Parameterization Of Element Balance Formulation In Reactive Compositional Flow And Transport
K. Kala and D. Voskov
Event name: ECMOR XVI - 16th European Conference on the Mathematics of Oil Recovery
Session: Physical Modelling II
Publication date: 03 September 2018
Info: Extended abstract, PDF ( 1.97Mb )
Price: € 20
Parameterization of element balance formulation in reactive compositional flow and transport K. Kala1, D. Voskov1,2 1 Department of Geoscience and Engineering, TU Delft 2 Department of Energy Resources Engineering, Stanford University We present a novel nonlinear formulation for modeling reactive-compositional transport in the presence of complex phase behavior related to dissolution and precipitation in multi-phase systems. This formulation is based on the consistent element balance reduction of the molar (overall composition) formulation. To predict a complex phase behavior in such systems, we include the chemical equilibrium constraints to the multiphase multicomponent negative flash calculations and solve the thermodynamic and chemical phase equilibrium simultaneously.
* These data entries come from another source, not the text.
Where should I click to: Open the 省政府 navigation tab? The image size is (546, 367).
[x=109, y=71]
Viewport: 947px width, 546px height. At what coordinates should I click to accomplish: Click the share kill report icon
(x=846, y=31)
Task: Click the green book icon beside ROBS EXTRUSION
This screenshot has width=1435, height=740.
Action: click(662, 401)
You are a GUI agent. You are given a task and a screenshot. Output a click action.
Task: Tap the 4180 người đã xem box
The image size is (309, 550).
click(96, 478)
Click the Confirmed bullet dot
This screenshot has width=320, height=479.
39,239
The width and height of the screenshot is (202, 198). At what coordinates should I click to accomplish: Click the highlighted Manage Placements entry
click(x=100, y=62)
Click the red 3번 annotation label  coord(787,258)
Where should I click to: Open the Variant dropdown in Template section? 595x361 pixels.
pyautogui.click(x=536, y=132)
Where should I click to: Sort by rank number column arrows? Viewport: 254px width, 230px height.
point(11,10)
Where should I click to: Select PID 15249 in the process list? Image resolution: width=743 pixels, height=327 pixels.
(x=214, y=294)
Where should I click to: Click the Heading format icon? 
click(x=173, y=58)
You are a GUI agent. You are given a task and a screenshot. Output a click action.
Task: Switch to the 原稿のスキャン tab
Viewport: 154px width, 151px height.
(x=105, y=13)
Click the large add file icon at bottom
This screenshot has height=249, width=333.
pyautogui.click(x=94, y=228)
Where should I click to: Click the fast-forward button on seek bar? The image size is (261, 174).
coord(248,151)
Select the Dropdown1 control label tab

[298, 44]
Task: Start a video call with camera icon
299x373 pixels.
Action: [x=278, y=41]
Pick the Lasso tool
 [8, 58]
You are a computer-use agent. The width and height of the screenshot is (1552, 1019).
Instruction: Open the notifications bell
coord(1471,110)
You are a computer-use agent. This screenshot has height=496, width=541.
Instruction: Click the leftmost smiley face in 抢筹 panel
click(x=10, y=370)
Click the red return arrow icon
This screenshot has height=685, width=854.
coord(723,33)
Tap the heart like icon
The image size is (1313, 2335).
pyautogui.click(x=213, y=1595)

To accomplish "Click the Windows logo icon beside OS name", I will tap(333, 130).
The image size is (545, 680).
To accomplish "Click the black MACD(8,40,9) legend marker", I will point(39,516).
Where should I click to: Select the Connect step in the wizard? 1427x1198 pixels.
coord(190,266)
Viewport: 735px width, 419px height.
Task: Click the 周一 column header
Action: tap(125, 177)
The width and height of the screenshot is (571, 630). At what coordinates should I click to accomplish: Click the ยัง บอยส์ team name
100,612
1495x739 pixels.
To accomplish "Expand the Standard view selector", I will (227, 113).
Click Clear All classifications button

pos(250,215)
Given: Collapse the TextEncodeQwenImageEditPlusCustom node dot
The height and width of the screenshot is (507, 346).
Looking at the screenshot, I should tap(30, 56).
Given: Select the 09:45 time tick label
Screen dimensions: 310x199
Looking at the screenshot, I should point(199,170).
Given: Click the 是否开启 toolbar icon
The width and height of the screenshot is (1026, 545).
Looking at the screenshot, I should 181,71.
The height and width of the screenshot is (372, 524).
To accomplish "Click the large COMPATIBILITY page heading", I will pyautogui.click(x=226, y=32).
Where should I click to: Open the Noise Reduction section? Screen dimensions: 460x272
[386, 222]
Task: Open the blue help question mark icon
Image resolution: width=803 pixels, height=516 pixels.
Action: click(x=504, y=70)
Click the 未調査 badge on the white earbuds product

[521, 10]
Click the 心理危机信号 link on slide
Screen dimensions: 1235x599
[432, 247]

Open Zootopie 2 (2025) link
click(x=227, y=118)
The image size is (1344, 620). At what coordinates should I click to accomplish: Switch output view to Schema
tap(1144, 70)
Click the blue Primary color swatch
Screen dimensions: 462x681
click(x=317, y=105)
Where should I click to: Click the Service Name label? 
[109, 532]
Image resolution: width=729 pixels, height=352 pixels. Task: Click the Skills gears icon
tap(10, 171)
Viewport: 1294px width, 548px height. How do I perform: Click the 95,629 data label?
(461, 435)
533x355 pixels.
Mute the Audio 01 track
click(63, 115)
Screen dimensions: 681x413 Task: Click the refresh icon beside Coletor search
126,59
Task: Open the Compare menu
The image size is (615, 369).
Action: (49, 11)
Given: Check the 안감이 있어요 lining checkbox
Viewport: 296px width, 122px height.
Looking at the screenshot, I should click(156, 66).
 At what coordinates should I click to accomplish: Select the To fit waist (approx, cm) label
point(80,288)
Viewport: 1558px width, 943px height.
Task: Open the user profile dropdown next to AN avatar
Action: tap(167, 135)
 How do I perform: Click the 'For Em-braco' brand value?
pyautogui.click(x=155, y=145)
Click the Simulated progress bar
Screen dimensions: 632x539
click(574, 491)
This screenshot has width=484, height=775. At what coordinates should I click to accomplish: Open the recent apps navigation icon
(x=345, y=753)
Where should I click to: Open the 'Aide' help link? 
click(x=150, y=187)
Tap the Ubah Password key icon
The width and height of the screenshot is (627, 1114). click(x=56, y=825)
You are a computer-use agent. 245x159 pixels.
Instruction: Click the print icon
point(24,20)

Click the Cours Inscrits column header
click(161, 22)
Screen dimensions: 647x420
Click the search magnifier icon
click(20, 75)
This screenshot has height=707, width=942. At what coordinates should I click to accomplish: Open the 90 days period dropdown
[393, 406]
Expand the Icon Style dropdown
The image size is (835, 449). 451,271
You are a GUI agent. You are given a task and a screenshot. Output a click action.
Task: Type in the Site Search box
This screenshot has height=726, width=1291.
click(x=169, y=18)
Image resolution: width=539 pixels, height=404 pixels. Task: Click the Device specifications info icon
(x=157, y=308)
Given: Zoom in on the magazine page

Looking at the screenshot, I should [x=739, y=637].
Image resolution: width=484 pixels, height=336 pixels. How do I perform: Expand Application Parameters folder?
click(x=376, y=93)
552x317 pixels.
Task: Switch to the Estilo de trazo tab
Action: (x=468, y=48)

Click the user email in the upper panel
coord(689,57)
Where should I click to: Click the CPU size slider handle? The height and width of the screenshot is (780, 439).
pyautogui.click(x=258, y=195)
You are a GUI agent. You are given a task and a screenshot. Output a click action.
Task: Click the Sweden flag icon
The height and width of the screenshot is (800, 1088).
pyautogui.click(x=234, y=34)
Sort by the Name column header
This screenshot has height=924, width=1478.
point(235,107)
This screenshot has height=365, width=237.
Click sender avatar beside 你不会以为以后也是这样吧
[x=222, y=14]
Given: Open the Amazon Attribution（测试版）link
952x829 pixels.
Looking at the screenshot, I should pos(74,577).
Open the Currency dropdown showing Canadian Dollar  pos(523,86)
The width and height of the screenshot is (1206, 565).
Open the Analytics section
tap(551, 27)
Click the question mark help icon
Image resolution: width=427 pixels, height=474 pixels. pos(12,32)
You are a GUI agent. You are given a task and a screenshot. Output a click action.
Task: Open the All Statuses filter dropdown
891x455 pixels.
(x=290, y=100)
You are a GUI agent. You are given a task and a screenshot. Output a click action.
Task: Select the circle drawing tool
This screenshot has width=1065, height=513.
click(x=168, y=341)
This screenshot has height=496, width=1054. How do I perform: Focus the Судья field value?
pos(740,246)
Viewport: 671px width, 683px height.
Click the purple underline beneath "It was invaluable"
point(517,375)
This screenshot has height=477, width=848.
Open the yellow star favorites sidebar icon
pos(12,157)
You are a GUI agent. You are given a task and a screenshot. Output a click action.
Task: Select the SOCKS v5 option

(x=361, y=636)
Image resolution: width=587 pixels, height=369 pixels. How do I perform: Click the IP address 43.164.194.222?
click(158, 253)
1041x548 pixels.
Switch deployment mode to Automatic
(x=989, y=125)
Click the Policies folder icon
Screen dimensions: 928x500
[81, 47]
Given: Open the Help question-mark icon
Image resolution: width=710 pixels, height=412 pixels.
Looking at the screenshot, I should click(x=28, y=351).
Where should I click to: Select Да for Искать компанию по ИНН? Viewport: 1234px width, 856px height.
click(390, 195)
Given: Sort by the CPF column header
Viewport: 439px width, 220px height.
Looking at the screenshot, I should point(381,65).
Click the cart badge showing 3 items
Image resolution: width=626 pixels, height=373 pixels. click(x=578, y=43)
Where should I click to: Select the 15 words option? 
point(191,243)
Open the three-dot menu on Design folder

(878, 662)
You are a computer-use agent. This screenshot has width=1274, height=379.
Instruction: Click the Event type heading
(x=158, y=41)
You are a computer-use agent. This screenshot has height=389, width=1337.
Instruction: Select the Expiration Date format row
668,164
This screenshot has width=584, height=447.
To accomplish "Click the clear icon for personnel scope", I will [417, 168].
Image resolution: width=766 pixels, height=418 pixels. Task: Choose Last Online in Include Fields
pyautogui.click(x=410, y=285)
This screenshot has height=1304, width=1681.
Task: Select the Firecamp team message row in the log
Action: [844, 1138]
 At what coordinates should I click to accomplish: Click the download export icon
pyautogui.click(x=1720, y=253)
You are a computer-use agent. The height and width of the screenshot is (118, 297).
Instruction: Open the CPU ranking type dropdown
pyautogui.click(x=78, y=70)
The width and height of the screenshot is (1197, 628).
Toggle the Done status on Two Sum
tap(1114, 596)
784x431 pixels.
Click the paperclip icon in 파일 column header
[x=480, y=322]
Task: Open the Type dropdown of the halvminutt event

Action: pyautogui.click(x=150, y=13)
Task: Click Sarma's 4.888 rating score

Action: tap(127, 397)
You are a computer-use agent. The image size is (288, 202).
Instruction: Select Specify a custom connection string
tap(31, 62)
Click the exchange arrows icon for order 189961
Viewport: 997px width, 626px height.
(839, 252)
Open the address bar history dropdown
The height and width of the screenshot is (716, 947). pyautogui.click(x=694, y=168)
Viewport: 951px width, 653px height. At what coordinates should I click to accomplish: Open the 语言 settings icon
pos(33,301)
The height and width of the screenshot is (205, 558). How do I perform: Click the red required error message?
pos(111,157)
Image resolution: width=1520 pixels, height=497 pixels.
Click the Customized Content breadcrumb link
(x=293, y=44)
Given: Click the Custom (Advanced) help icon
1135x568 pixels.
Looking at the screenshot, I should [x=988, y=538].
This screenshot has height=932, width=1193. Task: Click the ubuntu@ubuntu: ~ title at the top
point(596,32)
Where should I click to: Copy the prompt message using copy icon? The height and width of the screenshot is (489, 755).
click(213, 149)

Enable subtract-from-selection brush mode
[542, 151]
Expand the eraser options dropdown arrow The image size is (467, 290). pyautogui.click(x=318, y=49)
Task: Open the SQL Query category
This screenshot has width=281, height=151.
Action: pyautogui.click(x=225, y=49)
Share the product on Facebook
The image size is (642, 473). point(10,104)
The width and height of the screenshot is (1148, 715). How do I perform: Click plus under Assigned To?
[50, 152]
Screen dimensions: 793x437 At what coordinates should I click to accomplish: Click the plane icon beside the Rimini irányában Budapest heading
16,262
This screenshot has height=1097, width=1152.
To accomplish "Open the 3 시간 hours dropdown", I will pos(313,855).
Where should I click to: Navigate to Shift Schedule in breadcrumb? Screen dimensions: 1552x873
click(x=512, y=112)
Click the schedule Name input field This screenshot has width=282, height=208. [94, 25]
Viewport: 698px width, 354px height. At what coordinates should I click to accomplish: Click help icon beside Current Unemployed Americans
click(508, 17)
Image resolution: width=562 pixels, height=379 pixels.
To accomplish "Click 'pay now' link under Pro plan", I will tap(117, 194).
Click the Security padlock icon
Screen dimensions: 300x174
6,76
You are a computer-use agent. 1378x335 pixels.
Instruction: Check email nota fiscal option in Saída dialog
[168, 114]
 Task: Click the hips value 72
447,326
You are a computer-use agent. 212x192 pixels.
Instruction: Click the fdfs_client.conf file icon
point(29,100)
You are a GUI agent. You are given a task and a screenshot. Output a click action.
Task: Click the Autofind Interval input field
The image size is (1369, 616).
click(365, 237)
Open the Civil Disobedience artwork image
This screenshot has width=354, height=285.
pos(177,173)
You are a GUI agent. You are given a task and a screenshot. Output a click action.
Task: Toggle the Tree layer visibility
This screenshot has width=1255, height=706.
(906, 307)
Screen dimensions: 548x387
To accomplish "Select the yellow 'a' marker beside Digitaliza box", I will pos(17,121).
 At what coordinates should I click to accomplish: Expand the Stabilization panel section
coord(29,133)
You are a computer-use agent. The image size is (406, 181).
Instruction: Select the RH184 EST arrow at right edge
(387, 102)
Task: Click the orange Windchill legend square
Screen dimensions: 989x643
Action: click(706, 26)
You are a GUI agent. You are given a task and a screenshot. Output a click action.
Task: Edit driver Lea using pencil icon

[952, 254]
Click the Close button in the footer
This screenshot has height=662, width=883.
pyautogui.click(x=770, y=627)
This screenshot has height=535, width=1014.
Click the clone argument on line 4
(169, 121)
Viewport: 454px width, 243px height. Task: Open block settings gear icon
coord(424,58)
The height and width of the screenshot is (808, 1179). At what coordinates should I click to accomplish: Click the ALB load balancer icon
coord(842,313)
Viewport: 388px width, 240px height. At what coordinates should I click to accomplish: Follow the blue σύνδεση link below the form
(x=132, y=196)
In this solution, the phase equilibrium is represented by the partition coefficients whereas the chemical equilibrium reaction is represented by the activity coefficients model. This provides a generic treatment of chemical and thermodynamic equilibrium within an EOS SSI loop by modification of the multiphase flash to accommodate chemical equilibrium. Using the Equilibrium Rate Annihilation matrix allows us to reduce the governing unknowns to the primary set only while the coupling between chemical and thermodynamic equilibrium is captured by a simultaneous solution of modified multiphase flash equations. An input in this thermodynamic computation is an element composition of the mixture when an output contains fractions of components in each phase, including solids. This element balance molar formulation along with the modified formulation for multiphase flash has been tested in a simple transport model with dissolution and precipitation reactions. The same approach will be later used to model a system involving kinetic reactions. The simulation of more general practical models is performed using the recently developed Operator-Based Linearization (OBL) technique. In the modified version of the OBL, the nonlinear element based governing equations are formulated in terms of space and state-dependent parameters constrained by the solution of the extended multiphase flash based on molar element compositions. This approach helps us to add equilibrium reaction capabilities to the computationally efficient OBL technique.